# Free zone or LLC company



## APDP (Sep 8, 2015)

Hi
Iam planning to start up a company that trades in industrial spare parts & provides engineering consultancy services. 
Currently deciding on whether to form a Free Zone company or a LLC. Would prefer to form a free zone company, but have come across some posts saying free zone companies are not allowed to trade in the local market directly. This condition will limit my business, but there are some companies in free zone that are still doing this kind of business.

Would appreciate if anyone practically experienced in this kind of business can advise on the following:

1. Can a free zone company sell materials to other LLC companies in UAE directly or needs a local agent to do that.

2.If I sell in UAE market what are the additional duties i have to pay as a free zone company, other then Custom duty.
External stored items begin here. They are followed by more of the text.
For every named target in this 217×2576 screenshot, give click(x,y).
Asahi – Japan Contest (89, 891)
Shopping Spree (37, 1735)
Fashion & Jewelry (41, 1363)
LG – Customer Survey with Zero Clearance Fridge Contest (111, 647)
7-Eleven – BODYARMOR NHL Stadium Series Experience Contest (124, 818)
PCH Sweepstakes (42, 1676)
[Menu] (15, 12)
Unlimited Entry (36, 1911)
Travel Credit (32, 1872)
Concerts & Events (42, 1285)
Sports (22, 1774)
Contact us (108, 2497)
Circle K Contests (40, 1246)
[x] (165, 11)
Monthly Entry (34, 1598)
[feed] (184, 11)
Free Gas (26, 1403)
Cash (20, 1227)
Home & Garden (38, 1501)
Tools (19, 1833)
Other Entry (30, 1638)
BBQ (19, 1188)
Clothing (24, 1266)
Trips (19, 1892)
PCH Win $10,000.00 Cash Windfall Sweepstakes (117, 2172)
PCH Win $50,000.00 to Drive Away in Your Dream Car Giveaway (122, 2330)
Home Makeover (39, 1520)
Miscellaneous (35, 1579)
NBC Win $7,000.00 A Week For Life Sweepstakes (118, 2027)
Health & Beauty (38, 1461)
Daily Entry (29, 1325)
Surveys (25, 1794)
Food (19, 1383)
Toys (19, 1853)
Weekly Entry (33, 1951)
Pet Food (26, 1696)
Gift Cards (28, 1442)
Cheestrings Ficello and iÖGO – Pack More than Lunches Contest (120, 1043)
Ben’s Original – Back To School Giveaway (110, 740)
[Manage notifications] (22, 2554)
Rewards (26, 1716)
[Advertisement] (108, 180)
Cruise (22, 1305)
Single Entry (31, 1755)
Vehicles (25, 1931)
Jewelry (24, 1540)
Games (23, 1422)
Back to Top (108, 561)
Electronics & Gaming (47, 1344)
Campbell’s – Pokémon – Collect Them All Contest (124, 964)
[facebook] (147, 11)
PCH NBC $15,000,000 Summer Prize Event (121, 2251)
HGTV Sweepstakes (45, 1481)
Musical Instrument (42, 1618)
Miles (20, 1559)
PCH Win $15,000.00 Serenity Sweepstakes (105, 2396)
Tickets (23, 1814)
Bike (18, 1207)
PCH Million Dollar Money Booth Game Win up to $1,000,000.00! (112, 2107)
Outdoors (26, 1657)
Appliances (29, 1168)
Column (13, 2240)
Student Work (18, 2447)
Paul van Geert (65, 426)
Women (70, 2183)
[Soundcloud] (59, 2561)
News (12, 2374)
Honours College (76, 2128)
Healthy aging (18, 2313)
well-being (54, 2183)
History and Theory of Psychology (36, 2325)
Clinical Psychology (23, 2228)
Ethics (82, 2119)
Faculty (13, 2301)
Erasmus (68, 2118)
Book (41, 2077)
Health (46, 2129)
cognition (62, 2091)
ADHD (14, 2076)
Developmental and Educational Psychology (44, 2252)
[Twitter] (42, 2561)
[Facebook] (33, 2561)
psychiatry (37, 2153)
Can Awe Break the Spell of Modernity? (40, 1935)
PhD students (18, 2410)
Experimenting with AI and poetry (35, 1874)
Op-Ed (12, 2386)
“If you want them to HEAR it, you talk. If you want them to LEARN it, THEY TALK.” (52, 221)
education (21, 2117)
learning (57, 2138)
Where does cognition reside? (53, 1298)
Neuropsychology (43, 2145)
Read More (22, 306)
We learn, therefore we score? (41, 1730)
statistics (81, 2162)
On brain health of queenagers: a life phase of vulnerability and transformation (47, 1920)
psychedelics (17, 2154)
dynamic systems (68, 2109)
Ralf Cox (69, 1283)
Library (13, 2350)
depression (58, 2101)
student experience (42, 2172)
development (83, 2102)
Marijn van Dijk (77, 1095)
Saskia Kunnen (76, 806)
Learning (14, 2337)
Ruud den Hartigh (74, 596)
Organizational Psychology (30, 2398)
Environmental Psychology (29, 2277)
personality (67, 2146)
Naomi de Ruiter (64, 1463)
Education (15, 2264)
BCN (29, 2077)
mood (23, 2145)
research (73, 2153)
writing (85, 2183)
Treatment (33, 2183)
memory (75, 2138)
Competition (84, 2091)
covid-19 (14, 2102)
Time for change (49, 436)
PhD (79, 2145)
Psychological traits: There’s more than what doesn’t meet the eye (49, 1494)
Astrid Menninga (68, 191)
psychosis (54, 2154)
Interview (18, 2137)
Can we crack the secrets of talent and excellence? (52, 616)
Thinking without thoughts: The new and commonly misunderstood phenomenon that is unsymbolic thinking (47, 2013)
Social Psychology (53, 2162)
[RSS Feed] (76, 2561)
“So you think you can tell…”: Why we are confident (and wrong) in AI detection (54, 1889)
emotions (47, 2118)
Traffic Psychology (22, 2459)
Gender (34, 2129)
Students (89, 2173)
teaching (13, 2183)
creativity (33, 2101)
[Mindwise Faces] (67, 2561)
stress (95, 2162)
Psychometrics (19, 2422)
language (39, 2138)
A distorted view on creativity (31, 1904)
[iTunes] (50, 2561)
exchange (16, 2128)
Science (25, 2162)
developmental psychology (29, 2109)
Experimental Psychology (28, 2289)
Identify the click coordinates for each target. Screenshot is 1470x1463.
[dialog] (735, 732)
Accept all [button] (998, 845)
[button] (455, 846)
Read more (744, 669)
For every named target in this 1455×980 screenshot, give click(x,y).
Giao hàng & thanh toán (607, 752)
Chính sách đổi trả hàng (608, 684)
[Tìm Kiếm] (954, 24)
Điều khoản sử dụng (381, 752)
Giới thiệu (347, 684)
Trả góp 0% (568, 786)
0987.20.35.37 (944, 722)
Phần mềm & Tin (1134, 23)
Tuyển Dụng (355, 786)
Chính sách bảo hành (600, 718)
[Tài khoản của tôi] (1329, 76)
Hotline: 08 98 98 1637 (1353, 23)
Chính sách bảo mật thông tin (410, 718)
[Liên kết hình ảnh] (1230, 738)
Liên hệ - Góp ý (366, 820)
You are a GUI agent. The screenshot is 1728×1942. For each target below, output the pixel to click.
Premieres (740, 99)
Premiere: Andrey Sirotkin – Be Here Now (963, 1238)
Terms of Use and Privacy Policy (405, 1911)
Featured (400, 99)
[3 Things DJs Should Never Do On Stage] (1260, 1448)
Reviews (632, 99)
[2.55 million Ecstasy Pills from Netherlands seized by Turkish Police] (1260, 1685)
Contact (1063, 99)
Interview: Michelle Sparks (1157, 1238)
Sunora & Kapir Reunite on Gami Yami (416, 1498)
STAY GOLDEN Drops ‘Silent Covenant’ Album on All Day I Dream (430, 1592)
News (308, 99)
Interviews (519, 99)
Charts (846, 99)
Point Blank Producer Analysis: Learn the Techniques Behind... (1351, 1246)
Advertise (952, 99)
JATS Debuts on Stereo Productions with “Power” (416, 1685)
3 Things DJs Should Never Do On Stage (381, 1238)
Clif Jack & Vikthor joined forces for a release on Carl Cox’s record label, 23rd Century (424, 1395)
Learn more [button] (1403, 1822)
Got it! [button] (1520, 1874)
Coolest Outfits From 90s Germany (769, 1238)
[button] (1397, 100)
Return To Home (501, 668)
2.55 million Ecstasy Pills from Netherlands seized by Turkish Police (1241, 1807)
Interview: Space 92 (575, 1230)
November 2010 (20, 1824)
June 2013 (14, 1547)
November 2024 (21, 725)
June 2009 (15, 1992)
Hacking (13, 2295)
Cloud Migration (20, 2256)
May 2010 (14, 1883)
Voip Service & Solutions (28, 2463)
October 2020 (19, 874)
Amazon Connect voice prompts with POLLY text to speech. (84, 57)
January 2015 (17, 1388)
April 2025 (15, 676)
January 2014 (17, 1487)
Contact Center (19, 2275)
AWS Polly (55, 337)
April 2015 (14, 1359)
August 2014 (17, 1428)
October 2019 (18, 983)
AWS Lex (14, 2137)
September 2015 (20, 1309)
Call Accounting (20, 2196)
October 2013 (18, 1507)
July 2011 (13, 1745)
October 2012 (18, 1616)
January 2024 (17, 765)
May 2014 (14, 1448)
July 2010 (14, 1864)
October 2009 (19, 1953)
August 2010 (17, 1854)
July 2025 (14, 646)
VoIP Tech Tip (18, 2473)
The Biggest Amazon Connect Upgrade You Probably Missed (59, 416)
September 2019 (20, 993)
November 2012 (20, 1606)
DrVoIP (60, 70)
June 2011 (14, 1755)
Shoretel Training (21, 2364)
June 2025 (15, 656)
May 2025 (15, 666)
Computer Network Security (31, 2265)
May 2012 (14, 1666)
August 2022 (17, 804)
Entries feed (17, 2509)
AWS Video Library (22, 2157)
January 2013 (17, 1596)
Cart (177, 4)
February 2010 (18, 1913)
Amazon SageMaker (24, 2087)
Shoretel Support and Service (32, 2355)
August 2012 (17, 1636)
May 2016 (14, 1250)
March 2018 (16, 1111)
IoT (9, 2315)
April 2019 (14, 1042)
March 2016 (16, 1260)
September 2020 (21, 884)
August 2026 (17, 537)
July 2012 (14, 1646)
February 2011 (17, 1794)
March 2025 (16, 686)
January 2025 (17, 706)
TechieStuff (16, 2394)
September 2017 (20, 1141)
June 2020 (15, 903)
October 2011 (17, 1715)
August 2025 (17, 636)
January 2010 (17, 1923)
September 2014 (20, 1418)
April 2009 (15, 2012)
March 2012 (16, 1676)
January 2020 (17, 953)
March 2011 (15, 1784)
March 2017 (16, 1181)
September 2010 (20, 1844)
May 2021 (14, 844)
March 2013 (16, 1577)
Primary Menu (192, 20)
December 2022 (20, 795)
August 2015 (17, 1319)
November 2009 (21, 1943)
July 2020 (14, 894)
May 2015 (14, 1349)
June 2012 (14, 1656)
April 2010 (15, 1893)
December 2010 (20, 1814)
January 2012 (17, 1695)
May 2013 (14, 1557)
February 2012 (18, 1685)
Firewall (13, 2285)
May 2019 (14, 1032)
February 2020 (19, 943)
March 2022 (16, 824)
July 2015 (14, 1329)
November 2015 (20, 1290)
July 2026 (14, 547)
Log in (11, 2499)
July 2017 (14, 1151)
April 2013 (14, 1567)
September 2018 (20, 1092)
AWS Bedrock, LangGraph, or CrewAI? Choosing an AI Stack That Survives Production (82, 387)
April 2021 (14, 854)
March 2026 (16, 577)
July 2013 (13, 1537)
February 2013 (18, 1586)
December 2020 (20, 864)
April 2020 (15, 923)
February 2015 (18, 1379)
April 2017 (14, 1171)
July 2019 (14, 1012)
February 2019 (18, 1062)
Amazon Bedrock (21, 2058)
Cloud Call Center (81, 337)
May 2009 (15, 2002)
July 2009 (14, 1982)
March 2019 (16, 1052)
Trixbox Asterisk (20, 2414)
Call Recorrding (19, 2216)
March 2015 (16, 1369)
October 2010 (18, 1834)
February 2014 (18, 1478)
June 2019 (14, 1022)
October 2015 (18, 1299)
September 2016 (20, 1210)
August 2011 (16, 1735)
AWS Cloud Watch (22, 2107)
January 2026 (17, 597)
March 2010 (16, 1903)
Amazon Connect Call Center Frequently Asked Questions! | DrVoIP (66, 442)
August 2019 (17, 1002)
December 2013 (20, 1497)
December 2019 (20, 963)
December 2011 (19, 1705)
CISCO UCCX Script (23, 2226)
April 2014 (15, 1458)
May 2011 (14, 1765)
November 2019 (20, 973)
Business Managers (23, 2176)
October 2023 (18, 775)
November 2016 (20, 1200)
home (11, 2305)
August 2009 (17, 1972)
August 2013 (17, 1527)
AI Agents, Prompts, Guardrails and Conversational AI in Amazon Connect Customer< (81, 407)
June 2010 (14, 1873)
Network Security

3.am i allowed to do business with government organizations as a free zone company

4. am i allowed to do engineering consultancy work for other LLC's and Government organizations in UAE as a free zone company.

5. am i allowed to undertake any construction projects work for other LLC's or Government organizations in UAE as a free zone company.

6. Is there anyway other way to setup this kind of business within UAE without forming a LLC.

Thank you


----------



## V.E.S. (Sep 8, 2015)

It seems that you already understand the main pros and cons of registering the company in free zone. Referring to your questions, please take into account the following:

1.	A free-zone company may sell the goods to other LLCs through local agent or distributor
2.	Normally the free-zone companies do not pay any duties except customs duty which can be between 5 and 100% depending on the nature of product to be cleared
3.	Regarding the other questions it depends on your company’s activity, the type of the project you intend to participate in, etc. But in general if you want to take part in any government projects your company should be listed in a special register of Ministry of Economy and win a tender held by the government.


----------



## APDP (Sep 8, 2015)

Thank you V.E.S. for your reply, it was helpful to understand some additional aspects of free zone companies & project execution.
You are right, I already understand the main pros and cons about free zone company. I was expecting, somebody who has already dealt with similar situation may be able to help me out with some practical solution to this.
It seems like i need to go for a LLC registration to be able to freely trade in the local market without the distributor.

Regards


----------